■ **EXTRACT**:
- Opening Delimiter -

Justine Saint-Aubert

Post-doctoral fellow (Inria)

Research topics

  • Haptic feedback for VR applications
  • Tangible manipulation
  • Augmented walk
  • Social interactions

Persuasive Vibrations: Effects of Speech-Based Vibrations on Persuasion,
Leadership, and Co-Presence During Verbal Communication in VR

Tactile feedback consisting in vibrations synchronized with speech can improve the persuasiveness, leadership and co-presence of avatars in VR. Users also perceive their speech as more persuasive when augmented with haptic feedback.

Cable driven haptic interface for co-localized desktop VR

This interface allows to simulate force feedback co-located with a VR environment displayed on a computer screen.

Assisted walking-in-place: Introducing assisted motion to
walking-by-cycling in embodied Virtual Reality

Lead author : Yann Moullec (Inria)

We introduce a motorized bike to support the walk of a self-avatar in Virtual Reality. Existing walking-in-place techniques can be judged repetitive and strenuous while our approach provide a compelling walking experience while reducing the effort required to navigate.

Influence of user posture and virtual exercise on impression of locomotion during VR observation

Users in standing, sitting, or lying positions may feel like they are walking, jogging, or stepping over obstacles in VR without actually moving.

- Closing Delimiter -

Stored items
- Opening Delimiter -

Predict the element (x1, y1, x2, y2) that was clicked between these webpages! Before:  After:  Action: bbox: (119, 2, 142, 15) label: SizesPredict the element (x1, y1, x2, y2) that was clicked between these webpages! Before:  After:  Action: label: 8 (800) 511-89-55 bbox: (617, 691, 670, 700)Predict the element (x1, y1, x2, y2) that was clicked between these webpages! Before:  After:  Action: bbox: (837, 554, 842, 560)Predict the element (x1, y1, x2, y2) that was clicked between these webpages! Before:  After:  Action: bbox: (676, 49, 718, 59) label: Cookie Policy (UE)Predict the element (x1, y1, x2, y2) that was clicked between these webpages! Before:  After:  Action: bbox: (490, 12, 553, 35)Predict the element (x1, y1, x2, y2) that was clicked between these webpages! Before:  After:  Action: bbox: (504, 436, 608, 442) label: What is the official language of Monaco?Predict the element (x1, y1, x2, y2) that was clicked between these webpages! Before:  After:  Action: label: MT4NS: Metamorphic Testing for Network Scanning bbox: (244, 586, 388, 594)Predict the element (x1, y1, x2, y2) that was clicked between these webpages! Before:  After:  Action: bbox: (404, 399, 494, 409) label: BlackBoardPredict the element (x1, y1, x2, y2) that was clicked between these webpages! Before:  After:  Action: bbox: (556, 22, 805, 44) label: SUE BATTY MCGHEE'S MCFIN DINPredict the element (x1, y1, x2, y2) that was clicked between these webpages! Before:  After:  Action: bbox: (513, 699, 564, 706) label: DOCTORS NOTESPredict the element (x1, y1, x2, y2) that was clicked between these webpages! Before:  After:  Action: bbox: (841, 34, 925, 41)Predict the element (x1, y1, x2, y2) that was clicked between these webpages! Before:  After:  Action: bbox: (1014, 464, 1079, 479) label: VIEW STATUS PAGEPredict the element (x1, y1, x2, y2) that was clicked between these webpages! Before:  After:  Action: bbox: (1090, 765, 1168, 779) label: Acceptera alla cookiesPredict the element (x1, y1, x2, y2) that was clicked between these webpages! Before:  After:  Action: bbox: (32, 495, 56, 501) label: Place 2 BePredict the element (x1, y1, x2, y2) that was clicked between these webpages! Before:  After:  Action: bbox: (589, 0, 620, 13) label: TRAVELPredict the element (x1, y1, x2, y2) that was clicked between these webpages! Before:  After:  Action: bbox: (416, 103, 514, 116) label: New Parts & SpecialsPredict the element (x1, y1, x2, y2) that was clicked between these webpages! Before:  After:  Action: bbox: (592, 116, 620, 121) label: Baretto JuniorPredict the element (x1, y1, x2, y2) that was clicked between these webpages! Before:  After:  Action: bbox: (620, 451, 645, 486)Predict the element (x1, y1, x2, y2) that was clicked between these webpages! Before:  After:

- Closing Delimiter -

■ **WORK ORDER**: Transcribe the stretch of the research profile from "Influence of user" through "without actually moving.", keeping its wording unchanged.

■ **SOLUTION FOR THIS TASK**:
Influence of user posture and virtual exercise on impression of locomotion during VR observation

Users in standing, sitting, or lying positions may feel like they are walking, jogging, or stepping over obstacles in VR without actually moving.